START RECORDS SUPPLIED

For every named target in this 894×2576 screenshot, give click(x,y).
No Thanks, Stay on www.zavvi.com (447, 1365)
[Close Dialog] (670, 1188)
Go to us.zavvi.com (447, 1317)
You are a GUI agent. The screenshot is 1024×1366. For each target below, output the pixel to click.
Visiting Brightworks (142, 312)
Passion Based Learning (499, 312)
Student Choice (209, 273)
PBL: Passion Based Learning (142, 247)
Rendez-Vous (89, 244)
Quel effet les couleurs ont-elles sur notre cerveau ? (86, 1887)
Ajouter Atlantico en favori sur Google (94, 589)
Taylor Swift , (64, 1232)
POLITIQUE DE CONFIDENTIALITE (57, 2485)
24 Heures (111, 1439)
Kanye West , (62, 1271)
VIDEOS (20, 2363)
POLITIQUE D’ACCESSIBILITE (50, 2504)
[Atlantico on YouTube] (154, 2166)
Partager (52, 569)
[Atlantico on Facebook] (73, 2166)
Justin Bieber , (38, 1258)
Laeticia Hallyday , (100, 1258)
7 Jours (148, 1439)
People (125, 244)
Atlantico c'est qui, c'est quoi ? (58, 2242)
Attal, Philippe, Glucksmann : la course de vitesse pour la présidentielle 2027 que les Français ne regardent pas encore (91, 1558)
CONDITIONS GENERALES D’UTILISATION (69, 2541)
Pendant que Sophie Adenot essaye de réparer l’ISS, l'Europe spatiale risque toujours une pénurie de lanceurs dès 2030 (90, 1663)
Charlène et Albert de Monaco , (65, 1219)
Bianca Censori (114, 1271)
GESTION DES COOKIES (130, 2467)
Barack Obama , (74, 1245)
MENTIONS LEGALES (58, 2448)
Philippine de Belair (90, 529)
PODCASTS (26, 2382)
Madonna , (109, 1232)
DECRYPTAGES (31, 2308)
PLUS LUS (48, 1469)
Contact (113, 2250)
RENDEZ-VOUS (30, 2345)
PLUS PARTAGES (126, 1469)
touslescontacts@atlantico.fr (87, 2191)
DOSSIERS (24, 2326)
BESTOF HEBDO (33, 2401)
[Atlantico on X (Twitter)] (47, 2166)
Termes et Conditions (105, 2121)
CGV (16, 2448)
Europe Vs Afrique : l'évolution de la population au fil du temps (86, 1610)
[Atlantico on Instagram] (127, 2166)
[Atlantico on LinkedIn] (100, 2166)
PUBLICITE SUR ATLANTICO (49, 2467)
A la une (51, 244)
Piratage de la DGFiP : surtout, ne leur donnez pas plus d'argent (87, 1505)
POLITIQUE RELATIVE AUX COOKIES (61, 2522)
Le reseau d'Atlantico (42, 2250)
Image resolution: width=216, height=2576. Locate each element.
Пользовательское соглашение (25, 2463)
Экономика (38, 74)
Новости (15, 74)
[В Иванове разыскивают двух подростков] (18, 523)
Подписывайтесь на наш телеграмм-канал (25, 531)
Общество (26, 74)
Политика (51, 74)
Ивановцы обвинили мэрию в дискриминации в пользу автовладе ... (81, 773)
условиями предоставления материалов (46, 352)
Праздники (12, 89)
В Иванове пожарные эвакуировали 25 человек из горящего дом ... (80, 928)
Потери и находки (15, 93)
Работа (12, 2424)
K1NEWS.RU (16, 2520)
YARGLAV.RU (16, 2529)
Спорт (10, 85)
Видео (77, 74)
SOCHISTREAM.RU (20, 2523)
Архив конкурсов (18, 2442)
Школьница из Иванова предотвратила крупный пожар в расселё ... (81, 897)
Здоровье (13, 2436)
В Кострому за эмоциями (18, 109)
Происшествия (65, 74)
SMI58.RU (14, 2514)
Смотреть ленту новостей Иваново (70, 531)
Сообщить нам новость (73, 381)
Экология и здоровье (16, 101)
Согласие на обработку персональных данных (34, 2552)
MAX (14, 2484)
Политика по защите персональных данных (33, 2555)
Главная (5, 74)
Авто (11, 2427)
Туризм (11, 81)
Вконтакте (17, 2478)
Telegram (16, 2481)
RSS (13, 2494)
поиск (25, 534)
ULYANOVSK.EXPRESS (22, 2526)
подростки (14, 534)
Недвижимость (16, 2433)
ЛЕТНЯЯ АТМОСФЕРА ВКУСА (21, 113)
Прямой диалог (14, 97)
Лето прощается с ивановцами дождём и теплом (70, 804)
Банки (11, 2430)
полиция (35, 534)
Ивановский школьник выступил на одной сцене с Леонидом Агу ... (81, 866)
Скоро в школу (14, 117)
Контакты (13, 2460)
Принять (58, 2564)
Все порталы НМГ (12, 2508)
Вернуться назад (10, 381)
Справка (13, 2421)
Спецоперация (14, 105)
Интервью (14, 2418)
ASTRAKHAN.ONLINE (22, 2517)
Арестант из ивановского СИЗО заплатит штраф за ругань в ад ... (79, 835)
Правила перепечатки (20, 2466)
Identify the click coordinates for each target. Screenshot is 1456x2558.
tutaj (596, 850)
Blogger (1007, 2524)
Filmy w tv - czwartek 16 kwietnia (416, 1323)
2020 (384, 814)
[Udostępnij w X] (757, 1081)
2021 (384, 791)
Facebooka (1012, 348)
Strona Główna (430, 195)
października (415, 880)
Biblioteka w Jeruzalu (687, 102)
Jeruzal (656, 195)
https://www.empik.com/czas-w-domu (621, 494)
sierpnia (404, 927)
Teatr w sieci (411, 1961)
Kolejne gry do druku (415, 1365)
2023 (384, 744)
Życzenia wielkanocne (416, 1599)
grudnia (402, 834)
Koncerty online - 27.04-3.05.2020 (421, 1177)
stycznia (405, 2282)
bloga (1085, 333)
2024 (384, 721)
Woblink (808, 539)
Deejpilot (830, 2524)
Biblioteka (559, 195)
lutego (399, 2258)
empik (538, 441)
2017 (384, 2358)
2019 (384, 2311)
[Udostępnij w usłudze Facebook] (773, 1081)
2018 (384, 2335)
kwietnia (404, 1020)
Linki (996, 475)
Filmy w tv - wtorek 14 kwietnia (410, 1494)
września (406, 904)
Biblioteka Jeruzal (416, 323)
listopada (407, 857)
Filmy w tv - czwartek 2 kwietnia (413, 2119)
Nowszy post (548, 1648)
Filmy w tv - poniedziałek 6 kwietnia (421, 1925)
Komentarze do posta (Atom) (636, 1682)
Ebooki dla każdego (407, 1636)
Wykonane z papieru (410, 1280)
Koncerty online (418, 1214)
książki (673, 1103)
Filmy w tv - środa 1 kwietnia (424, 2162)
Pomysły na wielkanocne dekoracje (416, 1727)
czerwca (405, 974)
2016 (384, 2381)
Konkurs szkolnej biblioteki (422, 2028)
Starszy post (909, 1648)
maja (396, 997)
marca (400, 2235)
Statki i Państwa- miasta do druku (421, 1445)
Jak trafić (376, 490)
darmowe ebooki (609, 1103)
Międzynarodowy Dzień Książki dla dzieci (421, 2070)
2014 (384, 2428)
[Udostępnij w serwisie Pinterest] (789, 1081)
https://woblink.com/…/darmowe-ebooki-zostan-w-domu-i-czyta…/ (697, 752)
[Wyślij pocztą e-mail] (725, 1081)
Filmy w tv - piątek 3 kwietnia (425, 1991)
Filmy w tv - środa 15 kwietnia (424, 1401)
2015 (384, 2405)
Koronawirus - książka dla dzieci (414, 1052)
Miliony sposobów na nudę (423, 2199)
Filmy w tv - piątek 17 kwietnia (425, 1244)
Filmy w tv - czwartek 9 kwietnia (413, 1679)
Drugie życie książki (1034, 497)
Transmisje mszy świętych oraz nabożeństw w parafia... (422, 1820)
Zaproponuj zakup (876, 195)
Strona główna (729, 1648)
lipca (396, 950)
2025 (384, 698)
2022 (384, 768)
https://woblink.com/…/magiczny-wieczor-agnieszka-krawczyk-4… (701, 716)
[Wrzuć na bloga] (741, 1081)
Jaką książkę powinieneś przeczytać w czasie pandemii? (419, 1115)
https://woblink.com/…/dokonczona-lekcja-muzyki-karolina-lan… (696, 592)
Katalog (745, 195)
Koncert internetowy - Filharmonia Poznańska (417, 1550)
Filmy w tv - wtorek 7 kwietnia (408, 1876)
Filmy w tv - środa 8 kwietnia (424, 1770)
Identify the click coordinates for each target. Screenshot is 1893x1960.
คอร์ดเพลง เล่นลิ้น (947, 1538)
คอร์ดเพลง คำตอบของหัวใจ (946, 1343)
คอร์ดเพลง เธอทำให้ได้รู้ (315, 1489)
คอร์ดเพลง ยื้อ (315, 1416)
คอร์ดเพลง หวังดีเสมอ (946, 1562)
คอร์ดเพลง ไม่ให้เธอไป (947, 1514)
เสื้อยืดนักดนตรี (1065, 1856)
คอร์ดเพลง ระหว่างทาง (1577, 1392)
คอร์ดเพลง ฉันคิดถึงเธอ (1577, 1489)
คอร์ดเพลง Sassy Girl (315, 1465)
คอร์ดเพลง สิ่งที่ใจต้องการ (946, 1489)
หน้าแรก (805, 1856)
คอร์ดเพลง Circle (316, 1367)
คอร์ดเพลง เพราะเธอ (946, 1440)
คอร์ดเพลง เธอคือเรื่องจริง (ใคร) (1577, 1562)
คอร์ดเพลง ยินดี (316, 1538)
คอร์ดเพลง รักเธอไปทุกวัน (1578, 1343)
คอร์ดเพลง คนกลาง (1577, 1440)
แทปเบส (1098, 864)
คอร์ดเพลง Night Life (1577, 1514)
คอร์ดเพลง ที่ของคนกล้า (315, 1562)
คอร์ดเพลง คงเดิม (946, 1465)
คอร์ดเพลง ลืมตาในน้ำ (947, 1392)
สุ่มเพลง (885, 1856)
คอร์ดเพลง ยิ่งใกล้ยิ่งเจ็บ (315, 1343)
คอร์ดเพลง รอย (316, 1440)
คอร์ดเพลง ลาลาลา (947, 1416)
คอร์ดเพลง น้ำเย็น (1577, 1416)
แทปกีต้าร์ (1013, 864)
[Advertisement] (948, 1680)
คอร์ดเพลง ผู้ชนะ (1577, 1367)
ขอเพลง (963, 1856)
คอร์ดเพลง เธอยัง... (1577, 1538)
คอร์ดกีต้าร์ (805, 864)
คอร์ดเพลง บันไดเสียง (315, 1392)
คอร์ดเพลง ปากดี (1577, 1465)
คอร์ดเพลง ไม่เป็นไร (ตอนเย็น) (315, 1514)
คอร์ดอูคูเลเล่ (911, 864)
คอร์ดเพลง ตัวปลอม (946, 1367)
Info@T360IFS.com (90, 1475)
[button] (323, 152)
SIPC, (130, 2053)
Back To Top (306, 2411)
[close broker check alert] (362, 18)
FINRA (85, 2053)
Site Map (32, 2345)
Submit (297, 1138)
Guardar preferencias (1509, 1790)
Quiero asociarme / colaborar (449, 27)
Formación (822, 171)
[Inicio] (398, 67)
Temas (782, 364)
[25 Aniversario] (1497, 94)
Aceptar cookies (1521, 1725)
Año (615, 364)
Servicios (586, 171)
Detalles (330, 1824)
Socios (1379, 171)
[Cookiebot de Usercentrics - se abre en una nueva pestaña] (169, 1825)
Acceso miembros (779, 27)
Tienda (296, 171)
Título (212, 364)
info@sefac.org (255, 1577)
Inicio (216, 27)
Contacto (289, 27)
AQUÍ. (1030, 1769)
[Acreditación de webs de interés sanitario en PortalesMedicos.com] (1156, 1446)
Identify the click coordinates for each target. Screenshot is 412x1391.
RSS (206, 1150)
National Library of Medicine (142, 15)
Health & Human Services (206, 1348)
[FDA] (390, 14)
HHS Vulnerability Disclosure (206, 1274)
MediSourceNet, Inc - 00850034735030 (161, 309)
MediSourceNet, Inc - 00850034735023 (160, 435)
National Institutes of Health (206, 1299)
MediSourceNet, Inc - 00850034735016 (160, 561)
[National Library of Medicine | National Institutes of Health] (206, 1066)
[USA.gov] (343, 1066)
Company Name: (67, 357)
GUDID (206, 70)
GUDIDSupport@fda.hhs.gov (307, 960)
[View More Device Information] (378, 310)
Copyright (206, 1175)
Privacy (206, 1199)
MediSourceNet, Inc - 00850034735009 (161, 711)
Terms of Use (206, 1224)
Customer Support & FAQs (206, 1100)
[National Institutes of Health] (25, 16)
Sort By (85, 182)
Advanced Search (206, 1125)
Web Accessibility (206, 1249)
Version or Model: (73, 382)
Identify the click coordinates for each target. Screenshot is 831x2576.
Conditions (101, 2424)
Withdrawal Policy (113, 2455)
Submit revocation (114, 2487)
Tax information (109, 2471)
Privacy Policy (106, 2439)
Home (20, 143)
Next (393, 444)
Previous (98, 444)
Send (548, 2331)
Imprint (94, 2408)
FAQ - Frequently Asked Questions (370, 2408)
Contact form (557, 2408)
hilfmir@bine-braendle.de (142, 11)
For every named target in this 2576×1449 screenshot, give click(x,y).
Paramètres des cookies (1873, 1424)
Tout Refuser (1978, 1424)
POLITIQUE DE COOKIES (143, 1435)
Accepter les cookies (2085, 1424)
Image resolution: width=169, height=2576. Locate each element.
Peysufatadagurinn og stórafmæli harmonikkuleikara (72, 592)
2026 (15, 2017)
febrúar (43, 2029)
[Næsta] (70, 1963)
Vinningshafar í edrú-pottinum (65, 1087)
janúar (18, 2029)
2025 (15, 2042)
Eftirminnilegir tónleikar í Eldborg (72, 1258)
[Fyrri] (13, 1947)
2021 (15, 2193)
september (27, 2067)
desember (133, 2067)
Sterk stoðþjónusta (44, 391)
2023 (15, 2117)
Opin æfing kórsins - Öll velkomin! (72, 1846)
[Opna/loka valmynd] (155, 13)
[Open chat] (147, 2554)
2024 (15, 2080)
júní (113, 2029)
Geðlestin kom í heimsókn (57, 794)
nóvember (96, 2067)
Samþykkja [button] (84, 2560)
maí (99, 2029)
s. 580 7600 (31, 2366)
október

END RECORDS SUPPLIED

• **WHAT TO WORK ON**
Show each line of the data that contains the string "Иванове".

• **ANSWER TO THIS PROBLEM**
[В Иванове разыскивают двух подростков] (18, 523)
В Иванове пожарные эвакуировали 25 человек из горящего дом ... (80, 928)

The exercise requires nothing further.